▶ **What needs to be done**
Retype the whole listing below precisely.

▶ **Recorded information**
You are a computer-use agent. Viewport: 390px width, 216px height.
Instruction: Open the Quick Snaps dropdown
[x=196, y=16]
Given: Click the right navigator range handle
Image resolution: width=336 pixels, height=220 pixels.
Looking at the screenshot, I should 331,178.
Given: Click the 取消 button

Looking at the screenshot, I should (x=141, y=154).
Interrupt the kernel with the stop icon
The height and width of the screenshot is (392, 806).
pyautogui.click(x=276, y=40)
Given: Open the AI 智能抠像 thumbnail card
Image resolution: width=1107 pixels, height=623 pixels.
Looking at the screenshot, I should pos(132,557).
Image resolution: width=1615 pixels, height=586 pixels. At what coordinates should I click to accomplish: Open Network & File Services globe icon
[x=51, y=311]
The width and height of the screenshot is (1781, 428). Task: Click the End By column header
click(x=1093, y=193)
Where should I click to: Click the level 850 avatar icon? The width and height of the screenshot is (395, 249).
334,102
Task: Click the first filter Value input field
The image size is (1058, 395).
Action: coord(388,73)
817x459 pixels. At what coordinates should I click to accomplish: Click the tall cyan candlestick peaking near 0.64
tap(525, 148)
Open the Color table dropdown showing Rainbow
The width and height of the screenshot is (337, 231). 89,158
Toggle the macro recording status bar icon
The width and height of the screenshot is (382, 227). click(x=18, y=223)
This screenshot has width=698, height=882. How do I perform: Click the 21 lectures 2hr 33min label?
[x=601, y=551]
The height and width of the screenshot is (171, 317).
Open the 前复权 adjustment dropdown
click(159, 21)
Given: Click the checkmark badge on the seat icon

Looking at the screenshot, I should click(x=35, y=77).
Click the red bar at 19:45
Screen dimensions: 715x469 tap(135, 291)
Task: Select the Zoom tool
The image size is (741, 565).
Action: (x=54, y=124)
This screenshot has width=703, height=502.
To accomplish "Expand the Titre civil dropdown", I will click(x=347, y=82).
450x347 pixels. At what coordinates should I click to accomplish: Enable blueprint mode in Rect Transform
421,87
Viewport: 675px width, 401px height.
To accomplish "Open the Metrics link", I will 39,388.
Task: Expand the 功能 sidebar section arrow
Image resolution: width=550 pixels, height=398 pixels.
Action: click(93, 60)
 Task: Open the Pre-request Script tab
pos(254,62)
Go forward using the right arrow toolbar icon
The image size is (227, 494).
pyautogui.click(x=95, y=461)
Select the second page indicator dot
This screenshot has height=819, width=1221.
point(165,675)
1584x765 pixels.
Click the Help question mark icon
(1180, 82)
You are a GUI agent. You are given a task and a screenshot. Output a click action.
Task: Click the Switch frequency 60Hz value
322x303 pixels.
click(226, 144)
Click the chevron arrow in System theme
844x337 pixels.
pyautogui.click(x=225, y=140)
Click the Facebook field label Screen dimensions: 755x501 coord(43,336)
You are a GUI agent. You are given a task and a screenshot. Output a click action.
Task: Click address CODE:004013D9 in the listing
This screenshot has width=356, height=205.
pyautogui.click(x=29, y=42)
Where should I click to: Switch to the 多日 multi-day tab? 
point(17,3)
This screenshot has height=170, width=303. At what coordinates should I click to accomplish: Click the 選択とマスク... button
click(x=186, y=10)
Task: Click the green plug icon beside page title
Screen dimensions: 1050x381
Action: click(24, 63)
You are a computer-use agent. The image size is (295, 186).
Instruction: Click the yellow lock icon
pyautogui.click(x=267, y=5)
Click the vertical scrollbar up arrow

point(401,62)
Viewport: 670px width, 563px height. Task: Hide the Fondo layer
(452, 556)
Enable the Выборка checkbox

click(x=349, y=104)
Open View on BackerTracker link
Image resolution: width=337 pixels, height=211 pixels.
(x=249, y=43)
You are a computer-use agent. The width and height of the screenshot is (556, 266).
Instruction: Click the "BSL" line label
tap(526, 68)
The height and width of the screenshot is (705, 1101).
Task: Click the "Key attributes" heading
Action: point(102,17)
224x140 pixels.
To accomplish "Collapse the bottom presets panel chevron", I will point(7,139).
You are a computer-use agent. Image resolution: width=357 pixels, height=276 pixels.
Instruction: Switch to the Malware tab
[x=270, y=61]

▶ **Exercise answer**
You are a computer-use agent. Viewport: 390px width, 216px height.
Instruction: Open the Quick Snaps dropdown
[x=196, y=16]
Given: Click the right navigator range handle
Image resolution: width=336 pixels, height=220 pixels.
Looking at the screenshot, I should 331,178.
Given: Click the 取消 button

Looking at the screenshot, I should (x=141, y=154).
Interrupt the kernel with the stop icon
The height and width of the screenshot is (392, 806).
pyautogui.click(x=276, y=40)
Given: Open the AI 智能抠像 thumbnail card
Image resolution: width=1107 pixels, height=623 pixels.
Looking at the screenshot, I should pos(132,557).
Image resolution: width=1615 pixels, height=586 pixels. At what coordinates should I click to accomplish: Open Network & File Services globe icon
[x=51, y=311]
The width and height of the screenshot is (1781, 428). Task: Click the End By column header
click(x=1093, y=193)
Where should I click to: Click the level 850 avatar icon? The width and height of the screenshot is (395, 249).
334,102
Task: Click the first filter Value input field
The image size is (1058, 395).
Action: coord(388,73)
817x459 pixels. At what coordinates should I click to accomplish: Click the tall cyan candlestick peaking near 0.64
tap(525, 148)
Open the Color table dropdown showing Rainbow
The width and height of the screenshot is (337, 231). 89,158
Toggle the macro recording status bar icon
The width and height of the screenshot is (382, 227). click(x=18, y=223)
This screenshot has width=698, height=882. How do I perform: Click the 21 lectures 2hr 33min label?
[x=601, y=551]
The height and width of the screenshot is (171, 317).
Open the 前复权 adjustment dropdown
click(159, 21)
Given: Click the checkmark badge on the seat icon

Looking at the screenshot, I should click(x=35, y=77).
Click the red bar at 19:45
Screen dimensions: 715x469 tap(135, 291)
Task: Select the Zoom tool
The image size is (741, 565).
Action: (x=54, y=124)
This screenshot has width=703, height=502.
To accomplish "Expand the Titre civil dropdown", I will click(x=347, y=82).
450x347 pixels. At what coordinates should I click to accomplish: Enable blueprint mode in Rect Transform
421,87
Viewport: 675px width, 401px height.
To accomplish "Open the Metrics link", I will 39,388.
Task: Expand the 功能 sidebar section arrow
Image resolution: width=550 pixels, height=398 pixels.
Action: click(93, 60)
 Task: Open the Pre-request Script tab
pos(254,62)
Go forward using the right arrow toolbar icon
The image size is (227, 494).
pyautogui.click(x=95, y=461)
Select the second page indicator dot
This screenshot has height=819, width=1221.
point(165,675)
1584x765 pixels.
Click the Help question mark icon
(1180, 82)
You are a GUI agent. You are given a task and a screenshot. Output a click action.
Task: Click the Switch frequency 60Hz value
322x303 pixels.
click(226, 144)
Click the chevron arrow in System theme
844x337 pixels.
pyautogui.click(x=225, y=140)
Click the Facebook field label Screen dimensions: 755x501 coord(43,336)
You are a GUI agent. You are given a task and a screenshot. Output a click action.
Task: Click address CODE:004013D9 in the listing
This screenshot has width=356, height=205.
pyautogui.click(x=29, y=42)
Where should I click to: Switch to the 多日 multi-day tab? 
point(17,3)
This screenshot has height=170, width=303. At what coordinates should I click to accomplish: Click the 選択とマスク... button
click(x=186, y=10)
Task: Click the green plug icon beside page title
Screen dimensions: 1050x381
Action: click(24, 63)
You are a computer-use agent. The image size is (295, 186).
Instruction: Click the yellow lock icon
pyautogui.click(x=267, y=5)
Click the vertical scrollbar up arrow

point(401,62)
Viewport: 670px width, 563px height. Task: Hide the Fondo layer
(452, 556)
Enable the Выборка checkbox

click(x=349, y=104)
Open View on BackerTracker link
Image resolution: width=337 pixels, height=211 pixels.
(x=249, y=43)
You are a computer-use agent. The width and height of the screenshot is (556, 266).
Instruction: Click the "BSL" line label
tap(526, 68)
The height and width of the screenshot is (705, 1101).
Task: Click the "Key attributes" heading
Action: point(102,17)
224x140 pixels.
To accomplish "Collapse the bottom presets panel chevron", I will point(7,139).
You are a computer-use agent. Image resolution: width=357 pixels, height=276 pixels.
Instruction: Switch to the Malware tab
[x=270, y=61]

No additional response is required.